Jacques M Mallah wrote (about self-multiplication):
> The situation you described is completely deterministic, much like
>the MWI of QM.

BM:
OK, I completely agree with that. At least if the description of
the situation is conceived as a third person type of description.

> For all practical purposes, a person who is copied should expect
>their future selves to be effectively randomly chosen.

I am glad you agree with that. This is really the first person
indeterminism which appears naturally with comp. (And with MWI).
You note that there is no inconsistency between first person
indeterminism and third person determinism.

Suppose now some person, X0, is copied in (exactly) 1O instances. She
should
expect their future selves to be effectively randomly chosen, as you say,
among the 10 instances: X1, ... X10. (or 11 if the original is not
destroyed).

Do you agree that, whatever the means used to quantify the indeterminism,
the immediate expectation of X will not depend:
     a) neither of the "real"/virtual nature of the reconstitution,
     b) nor of the absence or presence of finite delay of reconstitution?

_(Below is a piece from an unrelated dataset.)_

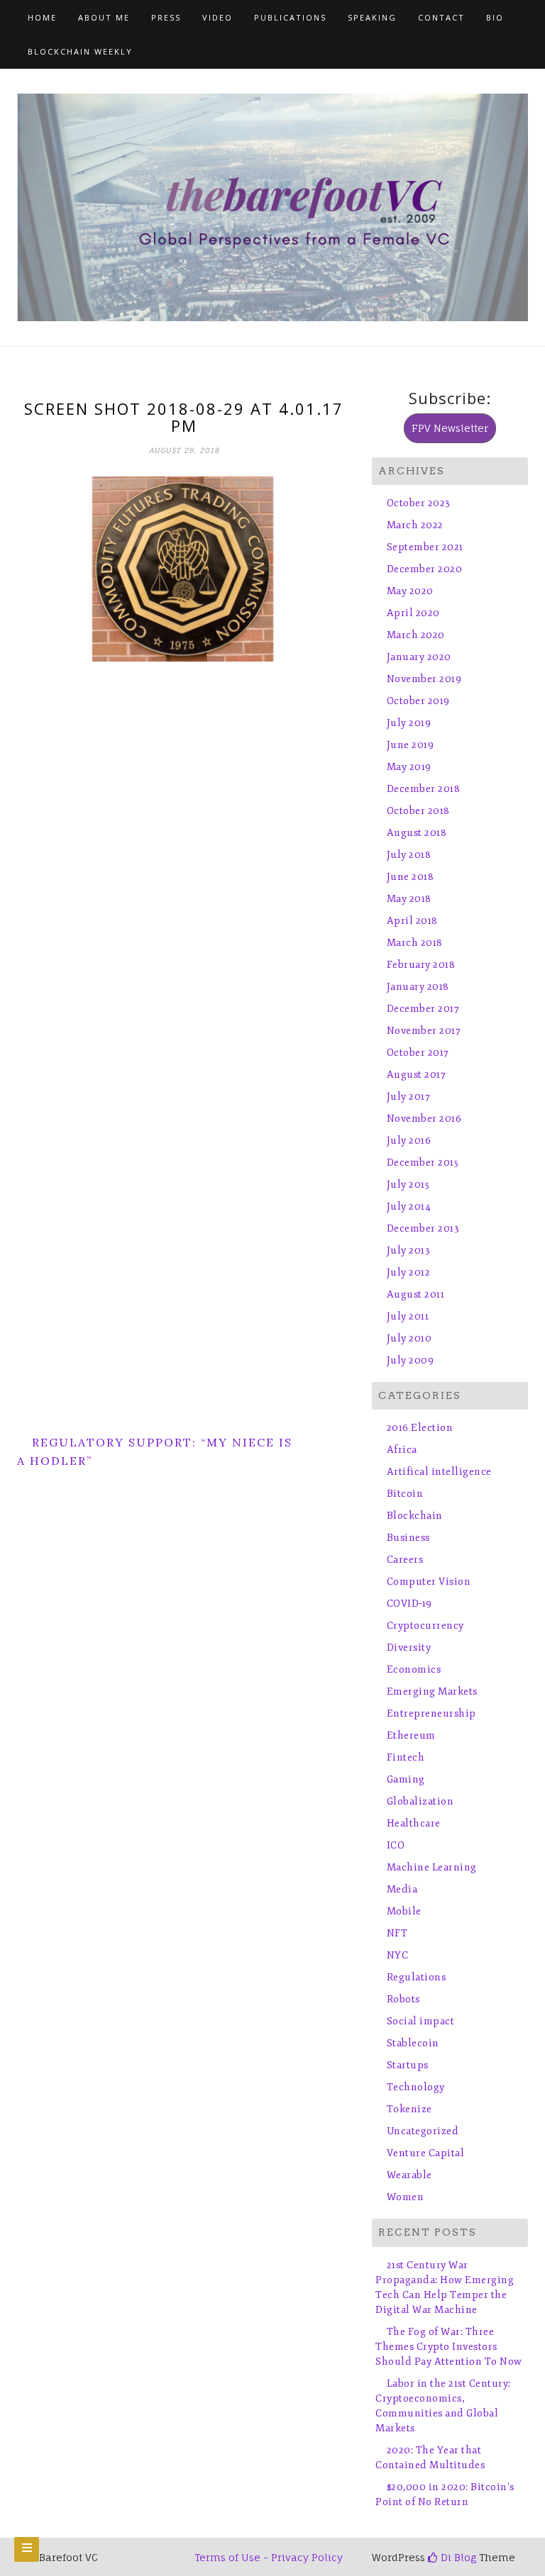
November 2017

Thanks for answering so far.

Bruno

PS You say also:
> If you want to talk about what is actually going on though, I
>don't even accept that 'individual identity' carries over from one time
>step of a computation to the next. It's just that the future self or
>selves are sufficiently similar to the current self to motivate an
>interest in his (or their) well being.

I agree too, but I am not trying to know what is actually going on.
I am interested in the practical first person expectations.
I use the notion of "survival" in the thought experiment for
escaping the need to define precisely "individual identity".